--- Provided records ---

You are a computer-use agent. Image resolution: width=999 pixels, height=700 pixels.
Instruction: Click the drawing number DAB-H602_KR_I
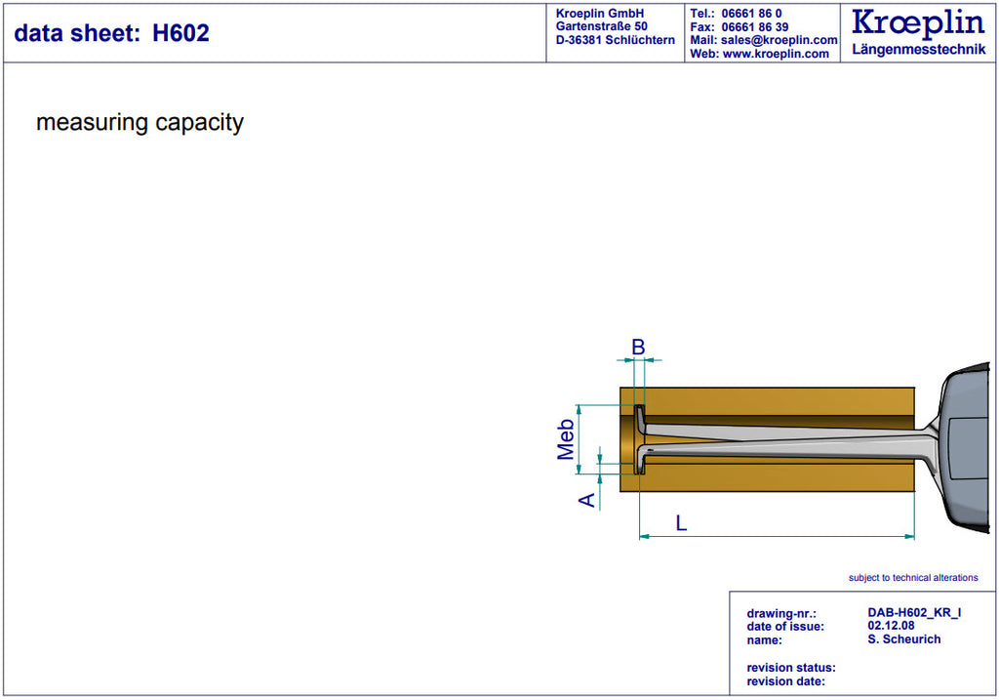914,613
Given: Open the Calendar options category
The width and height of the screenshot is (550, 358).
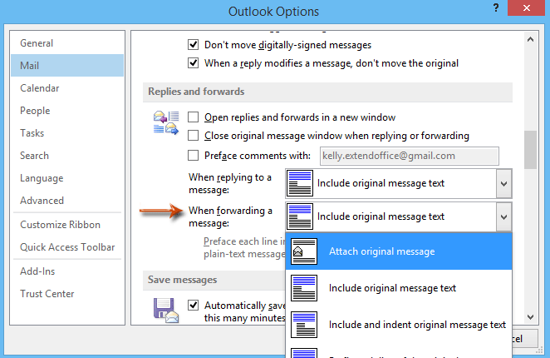Looking at the screenshot, I should point(40,88).
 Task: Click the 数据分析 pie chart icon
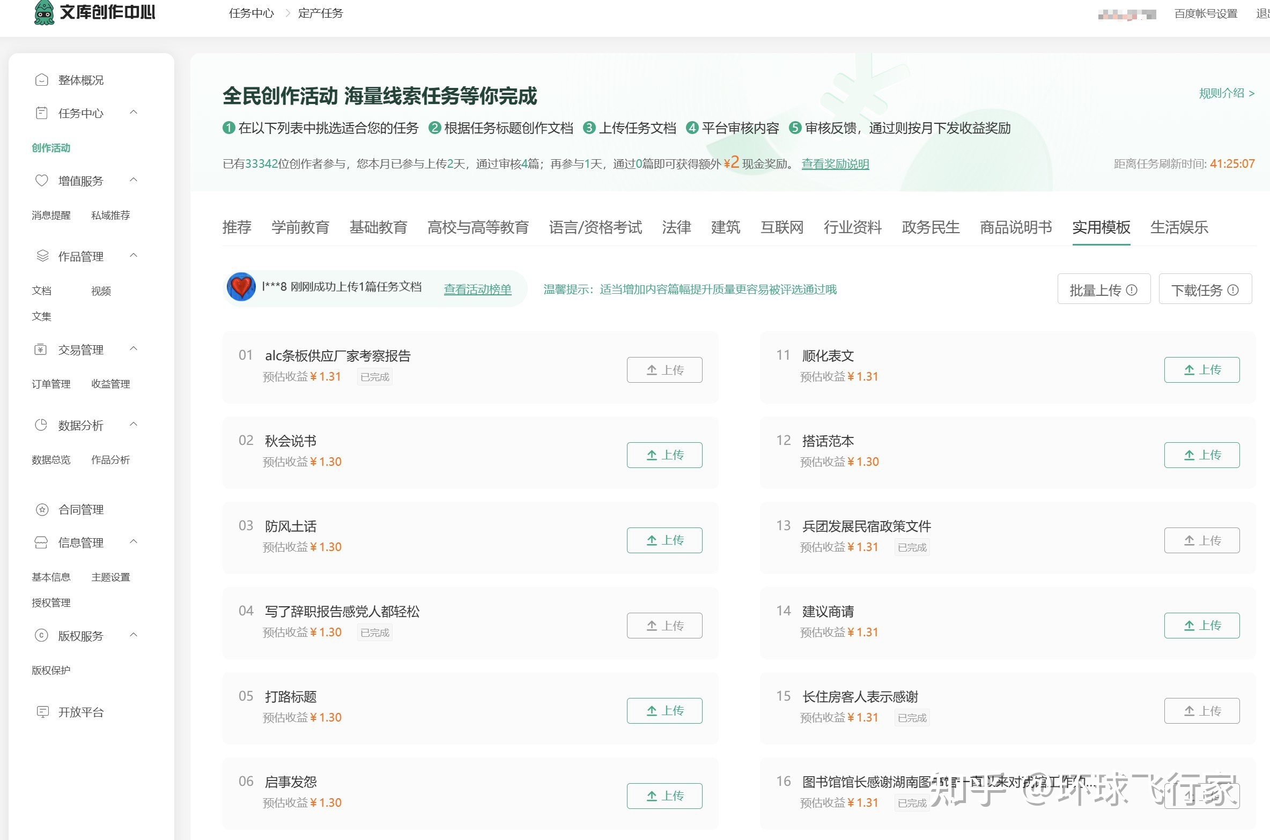pos(41,425)
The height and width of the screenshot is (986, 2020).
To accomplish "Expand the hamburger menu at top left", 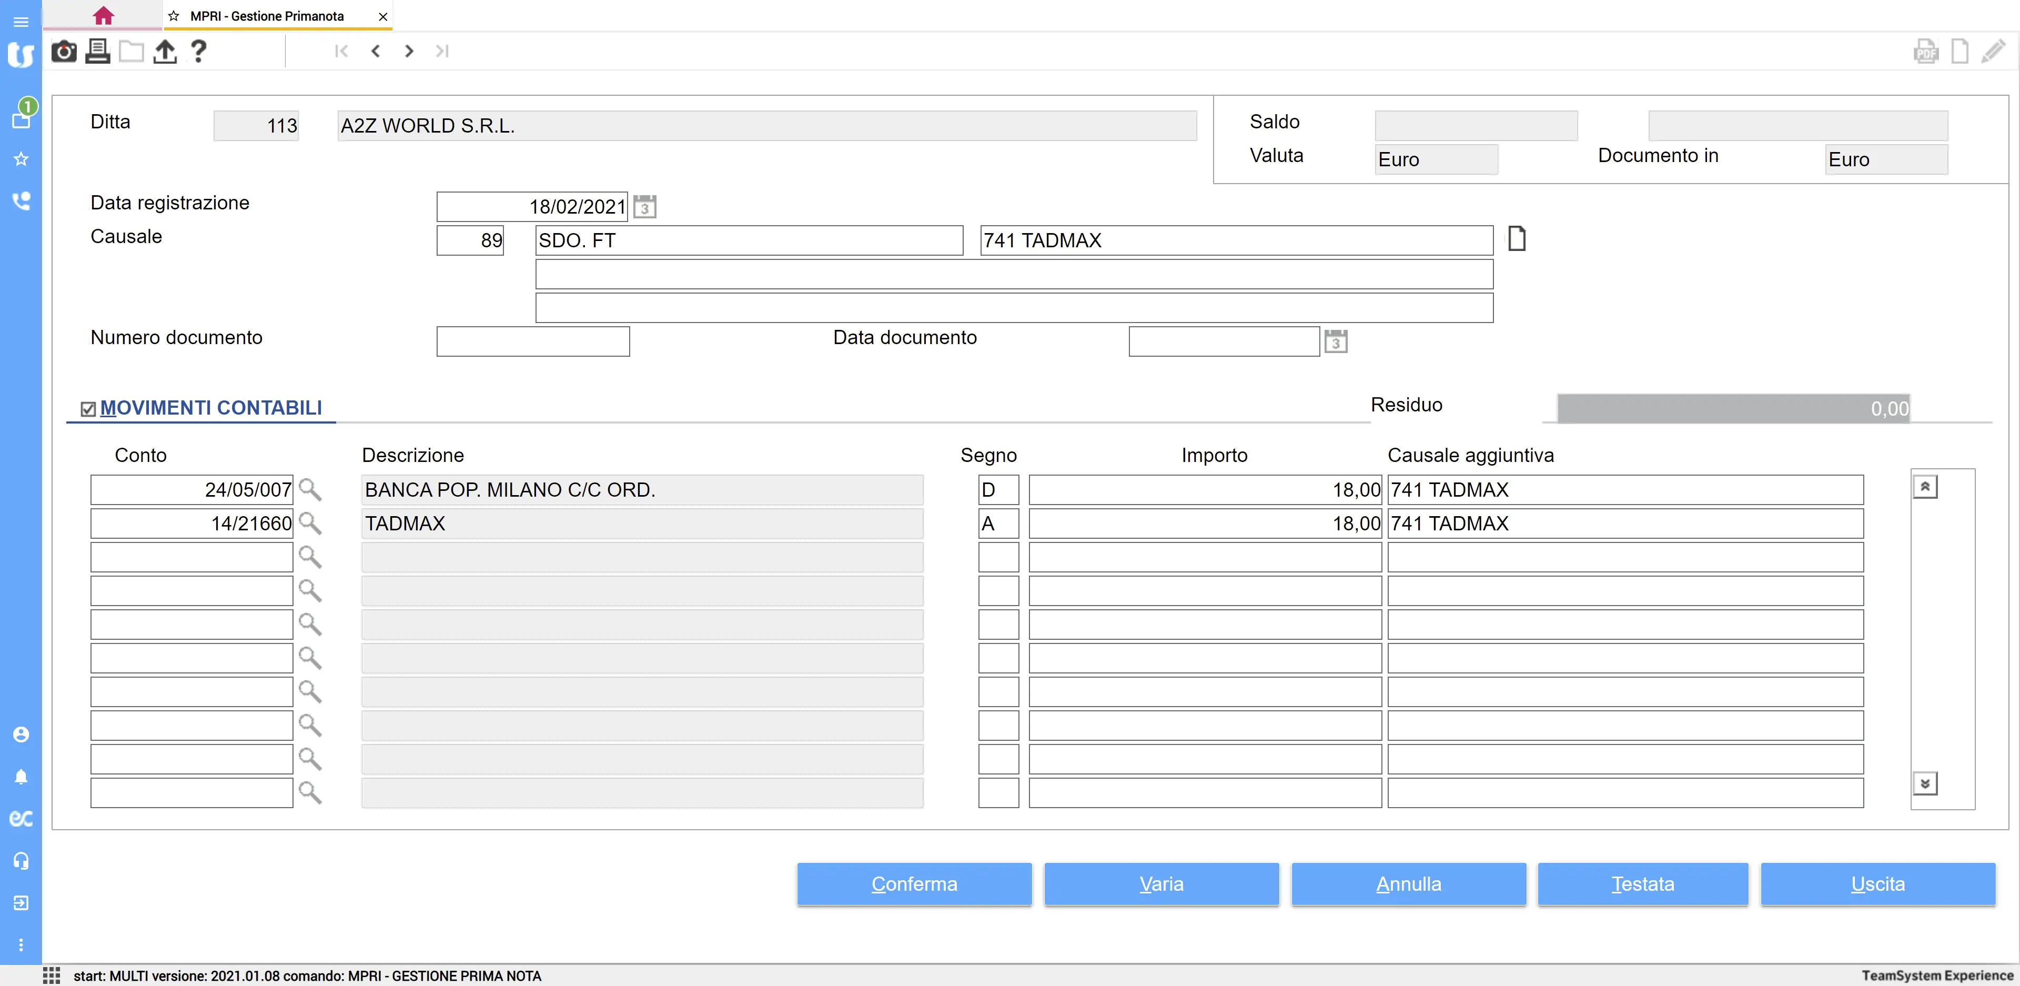I will pos(21,21).
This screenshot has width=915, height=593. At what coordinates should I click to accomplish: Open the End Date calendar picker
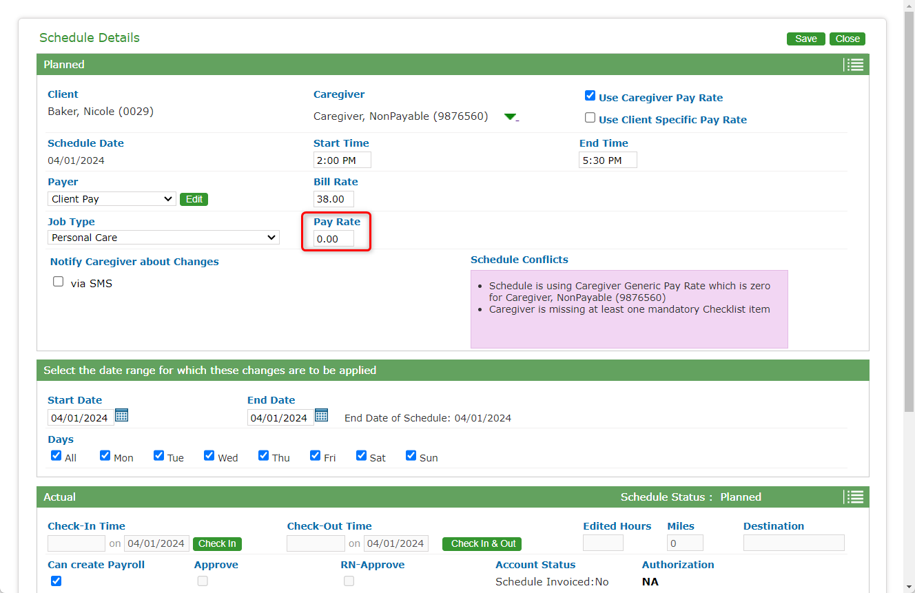[x=322, y=415]
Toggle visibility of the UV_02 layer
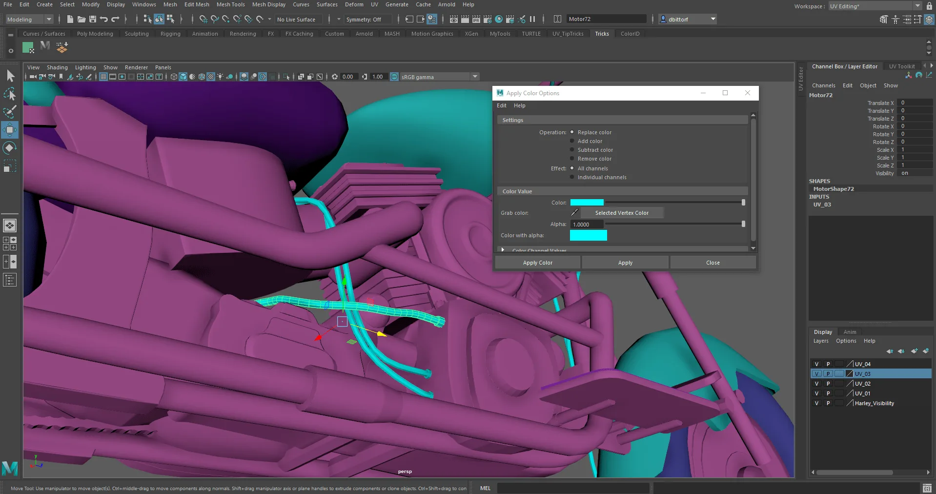 pos(816,383)
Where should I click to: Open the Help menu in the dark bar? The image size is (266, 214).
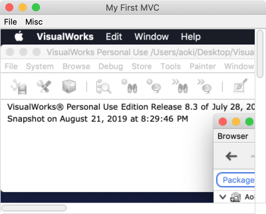(191, 37)
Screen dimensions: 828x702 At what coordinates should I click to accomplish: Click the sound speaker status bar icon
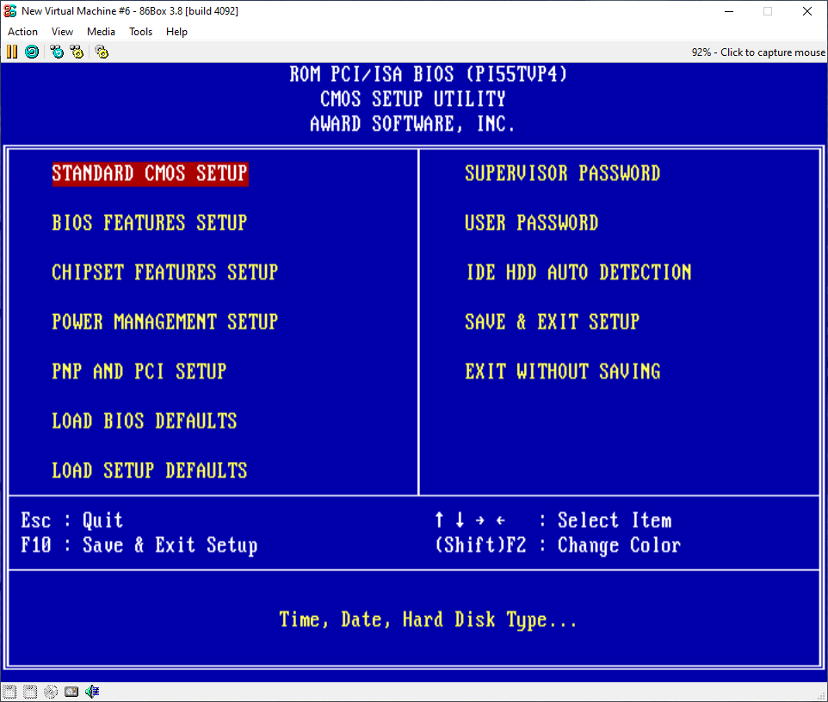click(x=92, y=692)
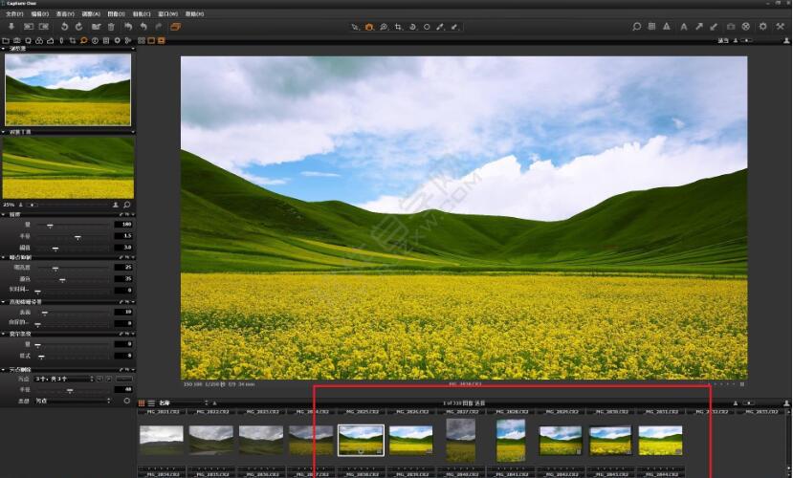Click the sharpening amount slider
Viewport: 793px width, 478px height.
[x=50, y=225]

--- Given exercise ---
Reproduce the listing verbatim, everything from its start down to the line containing "pos(41,425)", including that line, and leave out the pictures.

--- Task result ---
You are a computer-use agent. Image resolution: width=999 pixels, height=700 pixels.
Instruction: Click the drawing number DAB-H602_KR_I
914,613
Given: Open the Calendar options category
The width and height of the screenshot is (550, 358).
Looking at the screenshot, I should point(40,88).
 Task: Click the 数据分析 pie chart icon
pos(41,425)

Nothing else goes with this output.